══ Data shown ══
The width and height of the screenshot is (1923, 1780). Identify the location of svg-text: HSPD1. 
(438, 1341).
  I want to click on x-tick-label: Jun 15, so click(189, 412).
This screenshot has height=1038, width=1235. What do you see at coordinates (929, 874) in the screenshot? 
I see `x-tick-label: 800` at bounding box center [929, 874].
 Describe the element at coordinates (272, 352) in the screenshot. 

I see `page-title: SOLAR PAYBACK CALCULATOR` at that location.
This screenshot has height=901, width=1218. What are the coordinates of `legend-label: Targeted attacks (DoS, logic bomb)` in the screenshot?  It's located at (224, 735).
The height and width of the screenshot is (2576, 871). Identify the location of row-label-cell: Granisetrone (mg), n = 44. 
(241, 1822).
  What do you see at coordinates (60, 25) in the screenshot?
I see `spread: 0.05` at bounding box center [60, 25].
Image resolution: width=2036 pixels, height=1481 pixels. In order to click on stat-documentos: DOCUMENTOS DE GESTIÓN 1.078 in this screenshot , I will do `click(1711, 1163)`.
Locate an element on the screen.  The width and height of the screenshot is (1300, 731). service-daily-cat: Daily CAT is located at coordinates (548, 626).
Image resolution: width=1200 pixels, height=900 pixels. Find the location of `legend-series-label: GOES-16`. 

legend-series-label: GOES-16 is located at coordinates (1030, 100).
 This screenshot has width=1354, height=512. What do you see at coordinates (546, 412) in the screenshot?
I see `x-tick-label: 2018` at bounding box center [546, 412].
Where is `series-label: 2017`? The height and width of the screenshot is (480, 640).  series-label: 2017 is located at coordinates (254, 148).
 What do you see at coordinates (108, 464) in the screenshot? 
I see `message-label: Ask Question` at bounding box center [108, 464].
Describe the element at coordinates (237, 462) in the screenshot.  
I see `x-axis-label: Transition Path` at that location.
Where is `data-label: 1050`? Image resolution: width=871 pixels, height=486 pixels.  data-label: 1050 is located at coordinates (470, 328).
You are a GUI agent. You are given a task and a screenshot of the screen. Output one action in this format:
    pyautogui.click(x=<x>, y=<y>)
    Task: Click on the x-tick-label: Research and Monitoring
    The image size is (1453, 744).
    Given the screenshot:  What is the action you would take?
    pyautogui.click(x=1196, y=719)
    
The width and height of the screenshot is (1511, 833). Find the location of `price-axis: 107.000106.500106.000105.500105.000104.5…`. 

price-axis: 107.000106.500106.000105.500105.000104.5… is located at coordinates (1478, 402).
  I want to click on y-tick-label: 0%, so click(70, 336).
═══
Problem requirements: Reproduce every one of the records above verbatim.

Answer:
The width and height of the screenshot is (1923, 1780). Identify the location of svg-text: HSPD1. 
(438, 1341).
  I want to click on x-tick-label: Jun 15, so click(189, 412).
This screenshot has height=1038, width=1235. What do you see at coordinates (929, 874) in the screenshot? 
I see `x-tick-label: 800` at bounding box center [929, 874].
 Describe the element at coordinates (272, 352) in the screenshot. 

I see `page-title: SOLAR PAYBACK CALCULATOR` at that location.
This screenshot has height=901, width=1218. What are the coordinates of `legend-label: Targeted attacks (DoS, logic bomb)` in the screenshot?  It's located at (224, 735).
The height and width of the screenshot is (2576, 871). Identify the location of row-label-cell: Granisetrone (mg), n = 44. 
(241, 1822).
  What do you see at coordinates (60, 25) in the screenshot?
I see `spread: 0.05` at bounding box center [60, 25].
Image resolution: width=2036 pixels, height=1481 pixels. In order to click on stat-documentos: DOCUMENTOS DE GESTIÓN 1.078 in this screenshot , I will do `click(1711, 1163)`.
Locate an element on the screen.  The width and height of the screenshot is (1300, 731). service-daily-cat: Daily CAT is located at coordinates (548, 626).
Image resolution: width=1200 pixels, height=900 pixels. Find the location of `legend-series-label: GOES-16`. 

legend-series-label: GOES-16 is located at coordinates (1030, 100).
 This screenshot has width=1354, height=512. What do you see at coordinates (546, 412) in the screenshot?
I see `x-tick-label: 2018` at bounding box center [546, 412].
Where is `series-label: 2017`? The height and width of the screenshot is (480, 640).  series-label: 2017 is located at coordinates (254, 148).
 What do you see at coordinates (108, 464) in the screenshot? 
I see `message-label: Ask Question` at bounding box center [108, 464].
Describe the element at coordinates (237, 462) in the screenshot.  
I see `x-axis-label: Transition Path` at that location.
Where is `data-label: 1050`? Image resolution: width=871 pixels, height=486 pixels.  data-label: 1050 is located at coordinates (470, 328).
You are a GUI agent. You are given a task and a screenshot of the screen. Output one action in this format:
    pyautogui.click(x=<x>, y=<y>)
    Task: Click on the x-tick-label: Research and Monitoring
    The image size is (1453, 744).
    Given the screenshot:  What is the action you would take?
    pyautogui.click(x=1196, y=719)
    
The width and height of the screenshot is (1511, 833). Find the location of `price-axis: 107.000106.500106.000105.500105.000104.5…`. 

price-axis: 107.000106.500106.000105.500105.000104.5… is located at coordinates (1478, 402).
  I want to click on y-tick-label: 0%, so click(70, 336).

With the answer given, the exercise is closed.